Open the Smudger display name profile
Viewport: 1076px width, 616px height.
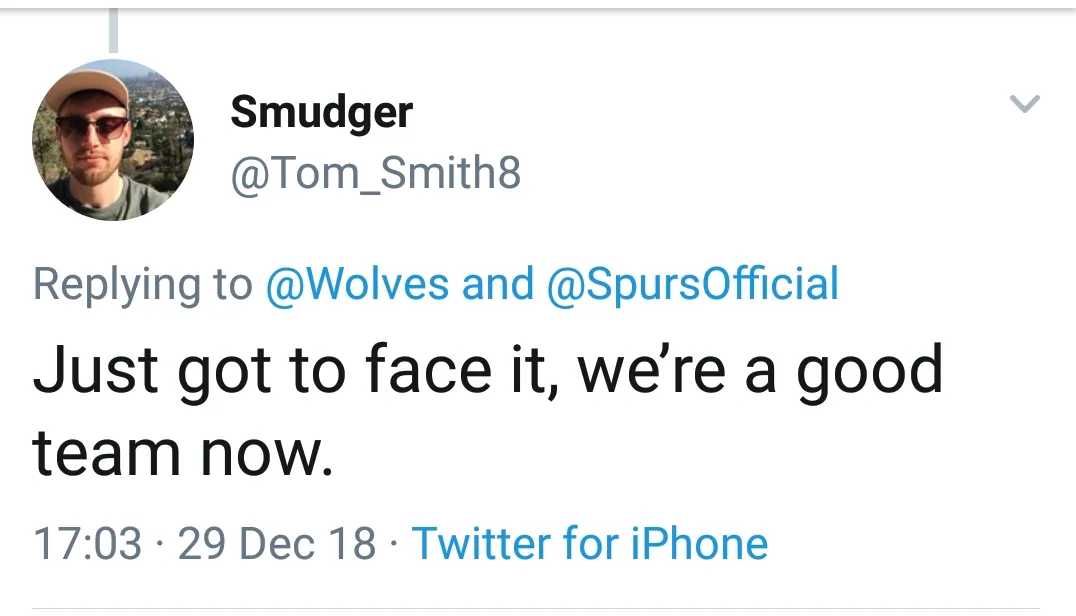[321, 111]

...

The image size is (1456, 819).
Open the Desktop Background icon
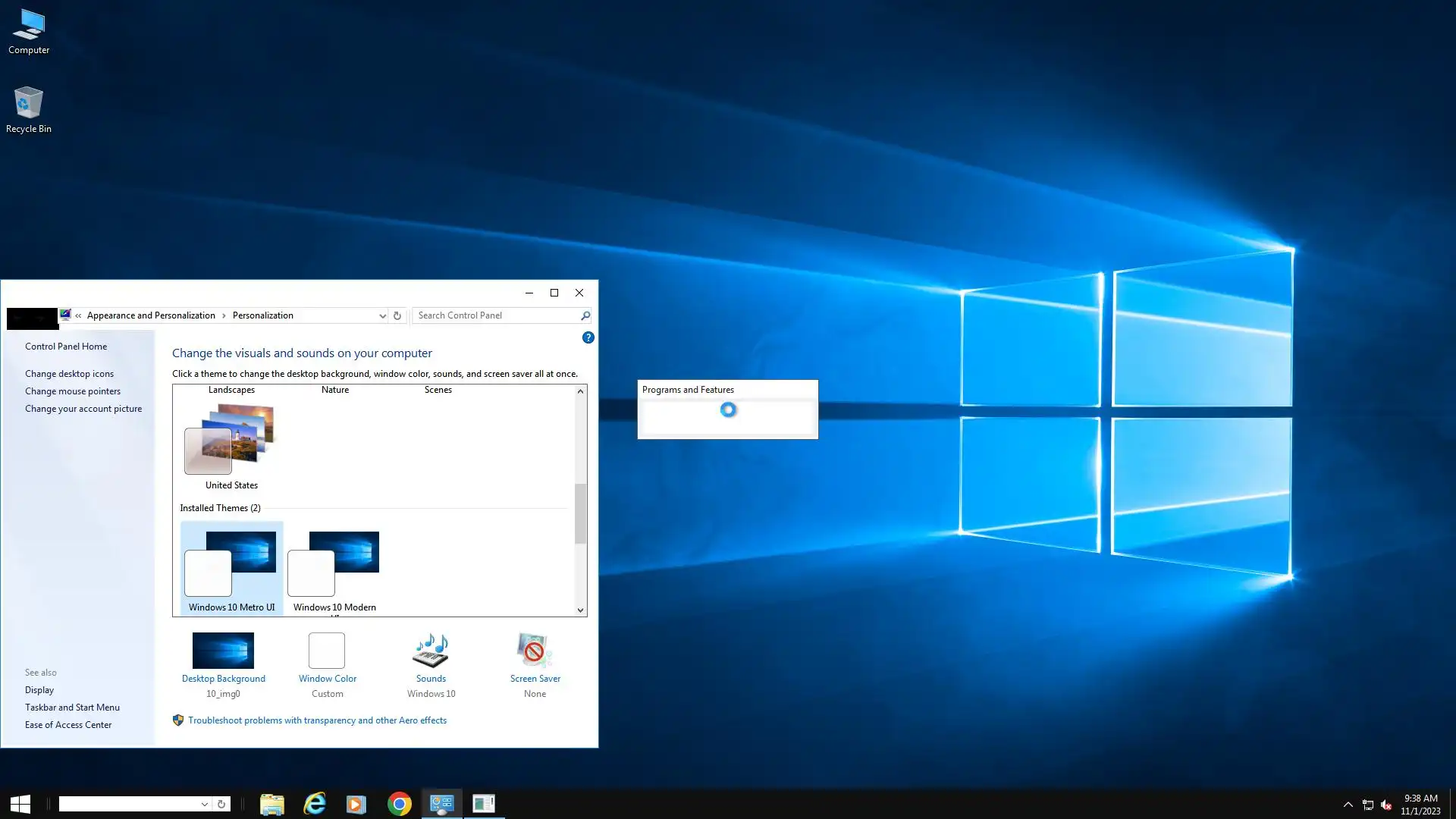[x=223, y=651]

> **What you need to do**:
Convert the entries from the line containing "The image size is (1456, 819)." through the line containing "[x=223, y=651]", both included, into a Markdown table with a "Row" column for the row number and a "Line" column for the line's text, leaving out any blank lines. Omit the pictures from the answer.

> **Result of the exercise**:
| Row | Line |
|---|---|
| 1 | The image size is (1456, 819). |
| 2 | Open the Desktop Background icon |
| 3 | [x=223, y=651] |